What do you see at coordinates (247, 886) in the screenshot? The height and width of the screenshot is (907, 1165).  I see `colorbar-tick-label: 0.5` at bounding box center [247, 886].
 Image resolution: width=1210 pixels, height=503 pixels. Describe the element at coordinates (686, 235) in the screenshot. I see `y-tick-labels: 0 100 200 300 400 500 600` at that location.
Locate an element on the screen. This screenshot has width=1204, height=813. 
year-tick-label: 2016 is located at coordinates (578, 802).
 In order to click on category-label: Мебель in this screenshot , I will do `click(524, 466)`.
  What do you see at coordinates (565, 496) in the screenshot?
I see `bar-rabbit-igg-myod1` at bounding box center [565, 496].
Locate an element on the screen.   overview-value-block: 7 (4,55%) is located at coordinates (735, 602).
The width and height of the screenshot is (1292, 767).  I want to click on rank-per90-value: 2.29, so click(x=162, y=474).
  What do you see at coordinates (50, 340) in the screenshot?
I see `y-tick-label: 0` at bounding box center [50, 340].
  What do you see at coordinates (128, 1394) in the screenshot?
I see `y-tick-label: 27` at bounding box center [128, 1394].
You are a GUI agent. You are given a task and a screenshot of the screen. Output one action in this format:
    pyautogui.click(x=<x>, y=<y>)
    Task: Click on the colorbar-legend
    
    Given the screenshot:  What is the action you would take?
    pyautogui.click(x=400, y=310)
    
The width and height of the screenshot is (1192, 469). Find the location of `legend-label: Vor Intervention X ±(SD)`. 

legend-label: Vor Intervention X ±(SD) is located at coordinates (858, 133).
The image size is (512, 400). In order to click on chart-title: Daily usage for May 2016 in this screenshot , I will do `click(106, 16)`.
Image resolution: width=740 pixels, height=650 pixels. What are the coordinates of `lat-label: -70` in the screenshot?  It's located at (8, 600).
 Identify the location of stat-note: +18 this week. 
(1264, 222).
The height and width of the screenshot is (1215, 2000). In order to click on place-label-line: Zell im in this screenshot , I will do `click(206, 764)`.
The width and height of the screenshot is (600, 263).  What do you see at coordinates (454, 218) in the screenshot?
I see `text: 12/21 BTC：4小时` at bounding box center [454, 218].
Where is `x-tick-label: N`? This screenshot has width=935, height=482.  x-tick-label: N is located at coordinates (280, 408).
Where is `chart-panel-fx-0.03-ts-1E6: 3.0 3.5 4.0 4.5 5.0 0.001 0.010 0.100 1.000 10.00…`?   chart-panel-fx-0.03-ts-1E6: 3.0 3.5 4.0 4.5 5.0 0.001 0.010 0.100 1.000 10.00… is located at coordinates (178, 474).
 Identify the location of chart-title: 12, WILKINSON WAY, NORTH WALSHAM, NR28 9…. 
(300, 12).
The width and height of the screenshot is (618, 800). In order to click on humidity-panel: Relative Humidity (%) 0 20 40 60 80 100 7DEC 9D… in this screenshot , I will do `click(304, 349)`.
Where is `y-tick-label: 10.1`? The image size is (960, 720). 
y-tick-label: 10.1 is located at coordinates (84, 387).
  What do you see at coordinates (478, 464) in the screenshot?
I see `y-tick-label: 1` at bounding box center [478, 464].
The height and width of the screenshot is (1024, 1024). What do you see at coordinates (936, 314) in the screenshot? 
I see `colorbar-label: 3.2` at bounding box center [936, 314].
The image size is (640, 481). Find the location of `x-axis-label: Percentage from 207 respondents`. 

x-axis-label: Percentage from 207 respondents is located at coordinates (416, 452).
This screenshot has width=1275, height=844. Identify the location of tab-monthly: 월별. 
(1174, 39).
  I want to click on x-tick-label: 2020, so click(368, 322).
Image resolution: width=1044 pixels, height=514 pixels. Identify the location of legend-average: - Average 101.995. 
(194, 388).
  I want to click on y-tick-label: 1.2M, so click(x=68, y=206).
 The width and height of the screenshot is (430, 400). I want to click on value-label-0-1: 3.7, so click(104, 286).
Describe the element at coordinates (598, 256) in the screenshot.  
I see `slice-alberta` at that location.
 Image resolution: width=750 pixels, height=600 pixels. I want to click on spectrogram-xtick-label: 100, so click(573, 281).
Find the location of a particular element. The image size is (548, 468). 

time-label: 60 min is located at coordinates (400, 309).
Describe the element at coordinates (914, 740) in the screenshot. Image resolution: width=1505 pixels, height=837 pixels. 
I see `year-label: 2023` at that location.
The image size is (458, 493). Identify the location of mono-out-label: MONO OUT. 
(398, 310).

**EXERCISE GOAL:** Can you turn the listing, from the line with "coordinates (735, 602)." up to and including the line with "legend-label: Vor Intervention X ±(SD) is", into a Markdown table with columns headed Row and Line, one numbered row per line, skipping any blank lines?

**TASK RESPONSE:**
| Row | Line |
|---|---|
| 1 | Locate an element on the screen.   overview-value-block: 7 (4,55%) is located at coordinates (735, 602). |
| 2 | The width and height of the screenshot is (1292, 767).  I want to click on rank-per90-value: 2.29, so click(x=162, y=474). |
| 3 |   What do you see at coordinates (50, 340) in the screenshot? |
| 4 | I see `y-tick-label: 0` at bounding box center [50, 340]. |
| 5 |   What do you see at coordinates (128, 1394) in the screenshot? |
| 6 | I see `y-tick-label: 27` at bounding box center [128, 1394]. |
| 7 | You are a GUI agent. You are given a task and a screenshot of the screen. Output one action in this format: |
| 8 |     pyautogui.click(x=<x>, y=<y>) |
| 9 |     Task: Click on the colorbar-legend |
| 10 |     Given the screenshot:  What is the action you would take? |
| 11 |     pyautogui.click(x=400, y=310) |
| 12 | The width and height of the screenshot is (1192, 469). Find the location of `legend-label: Vor Intervention X ±(SD)`.  |
| 13 | legend-label: Vor Intervention X ±(SD) is located at coordinates (858, 133). |